There’s an old saying “whether you think you can or can’t, you’re right”.  Well, I think I can go top ten at Western States, set the FKT for the Appalachian Trail and do a bunch of other crap that the statistician in my brain understands has an actual probability of less than a fraction of one percent.  So, what do you do when your own fragile grip on the reality of what your body and mind is capable of is warped AF?  First, make good friends with disappointment, failure and pain.  Let’s take a fun look at what’s underneath my dozen or so FKT’s and records this year:

Failed to break the Syncline Trail FKT by 7 minutes and still have scars from wiping out on the boulder fields on my shins.  Failed to break the Potawatomi Trail FKT not once, but twice and badly sprained my ankle, complete with ruptured blood vessels, when I finally got it on the third try.  2 broken ribs on a collision with a boulder on the Black Mountain Crest Trail FKT.  A torn meniscus on my spring 50k race victory.  Heat exhaustion in Panama that reduced me to human rubble.  A 2nd place finish in a race I took a gamble on winning and paid a heavy price for a loss. 

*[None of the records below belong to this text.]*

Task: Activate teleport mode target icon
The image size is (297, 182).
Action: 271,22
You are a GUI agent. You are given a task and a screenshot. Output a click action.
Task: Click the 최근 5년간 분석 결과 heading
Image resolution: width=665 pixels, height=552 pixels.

The physical side is well documented.  The emotional is what most never see.  Trying to balance dreams of “the most interesting year ever” with also being the best dad possible to two little boys.  Doing runs in the heat of afternoon or after bedtime.  Scheduling trips around their schedule.  Going with less sleep.  Planning record trips, inviting your friends and then having them refuse to reimburse you for the plane tickets.  Running sick and tired.  Trying to balance finances and always provide by doing your own endeavors and contract work to make a year like this even possible.  The hardest was the choice made last week.  To let go of my biggest project of the year…

 

My goal this year was to complete 24 epic runs.  5 races (win an ultra-marathon in each calendar season and place at my first 100 miler), 7 adventures (Most states in a day, most countries in a day, fastest trans-continent run ever, etc.) and 12 FKT’s (breaking existing records, no “only known times”).  The stretch goal was to get nominated as one of the 5 FKT’s of the year.  Nolan’s 14 was going to be that capstone for me.  I’ve spent dozens of hours planning, breaking it down into 27 pieces, studying everyone else’s routes, reading the books, trip reports and going over topo maps. 

 

The plan was to rent a house and spend 3 weeks in Colorado with my family while scouting all 90+ miles.  Unfortunately, my youngest just isn’t at a good point in his little life for that 3 week adventure.  It would be hard him, hard on mom and hard on me.  So, I tried to fit 3 weeks of scouting into a 3 day weekend and it didn’t work.  A simple mistake of staying on Princeton’s ridge for ¼ mile too long was a stark reminder that I have no chance to beat the legendary times on that route without putting in the time on the ground.

 

It’s hard to put into words how I felt when I made the choice to push Nolan’s to next year.  It was unquestionably the right move.  Attempting a Nolan’s FKT with 1/3 of the hardest off-trail spots un-scouted would be an exercise in speed record suicide.  But I had my heart set on this route.  It was my misogi, my chance to shock the world, to make a mark, to re-validate my ability above 14,000.  It was the only thing this year that truly scared me.  It’s not just that my heart was set on it, it’s that I felt I needed it.  When I cancelled it this year, I lost that part of my 2019 dream, I felt lonely and hollow.

 

Sometimes doing the right thing can feel very wrong.  A huge storm below over the mountains and a fog enveloped my car as the rain and hail pelted the windows.  I broke down.  On the trail, I am fierce.  All I’ve ever asked for was the chance to fail.  The chance to throw down on a fraction of one percent chance.  In those moments, I find out who I am, what I can do and there is only the fight.  But when the fog clears and there is no big impossible proverbial mountain to climb… it’s empty.  I’ve long since made friends with failure and pain.  This week I’m courting disappointment and she is a cruel mistress.